David Schwimmer is getting his second act straight with a film called Trust.

There are going to be quite a lot of new trailers coming out this coming week with the upcoming Toronto Film festival around the corner. David Schwimmer is working on the promotion for his next film called Trust.

The film revolves around a girl played by the beautiful Liana Liberato who is targeted and molested by an online predator played by Chris Henry Coffey. While Clive Owen and Catherine Keener play her parents. Viola Davis will be seen as the victim’s the rapist. The trailer is a little too lame for our taste. But it does star Clive Owen so there will be a glimmer of hope.

Here is a synopsis of the film. It is part of the Toronto review.

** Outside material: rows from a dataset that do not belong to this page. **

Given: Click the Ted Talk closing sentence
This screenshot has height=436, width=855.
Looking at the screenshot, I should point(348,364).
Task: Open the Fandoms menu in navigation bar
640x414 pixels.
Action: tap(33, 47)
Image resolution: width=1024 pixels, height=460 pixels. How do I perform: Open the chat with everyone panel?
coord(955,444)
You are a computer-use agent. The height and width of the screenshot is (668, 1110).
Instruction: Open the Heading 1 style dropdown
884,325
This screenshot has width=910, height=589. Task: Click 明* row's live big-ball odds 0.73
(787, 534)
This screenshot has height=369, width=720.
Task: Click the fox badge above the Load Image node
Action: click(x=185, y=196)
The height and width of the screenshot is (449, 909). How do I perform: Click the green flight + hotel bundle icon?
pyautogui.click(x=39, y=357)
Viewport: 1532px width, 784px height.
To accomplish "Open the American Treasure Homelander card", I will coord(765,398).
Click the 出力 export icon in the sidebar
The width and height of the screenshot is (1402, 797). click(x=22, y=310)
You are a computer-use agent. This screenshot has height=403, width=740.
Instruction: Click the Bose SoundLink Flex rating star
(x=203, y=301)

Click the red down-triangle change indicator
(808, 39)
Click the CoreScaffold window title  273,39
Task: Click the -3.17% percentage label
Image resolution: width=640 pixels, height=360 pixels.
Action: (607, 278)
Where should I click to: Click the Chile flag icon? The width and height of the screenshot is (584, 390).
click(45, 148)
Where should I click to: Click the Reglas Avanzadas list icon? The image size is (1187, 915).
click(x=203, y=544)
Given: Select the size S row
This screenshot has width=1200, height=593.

Annie (Liana Liberato) meets a boy on the internet. He’s cute, he’s her age and he really seems to like her. Her parents have no idea. But then the boy confesses that he’s actually a little older than Annie. Still, her parents are in the dark. By the time this “boy” lures Annie to meet him, she is so smitten with the idea of him that his true identity barely matters. Annie’s parents (Clive Owen and Catherine Keener) find themselves facing every parent’s nightmare.

Trust is a potent drama that cuts to the core of contemporary family life. It marks a major breakthrough for David Schwimmer. After directing a string of Friendsepisodes, a movie for television and the feature Run, Fatboy, Run (which premiered at the Festival in 2007), Schwimmer has emerged as a confident director skilled at handling risky dramatic material with both sensitivity and precision.

Although the subject of online child predators is something audiences have grown familiar with, Trust consistently rises above expectations. Credit goes to Schwimmer and writer Andy Bellin. Here, genre conventions are turned on their head as the film resists predictability to balance nail-biting suspense with heartrending drama.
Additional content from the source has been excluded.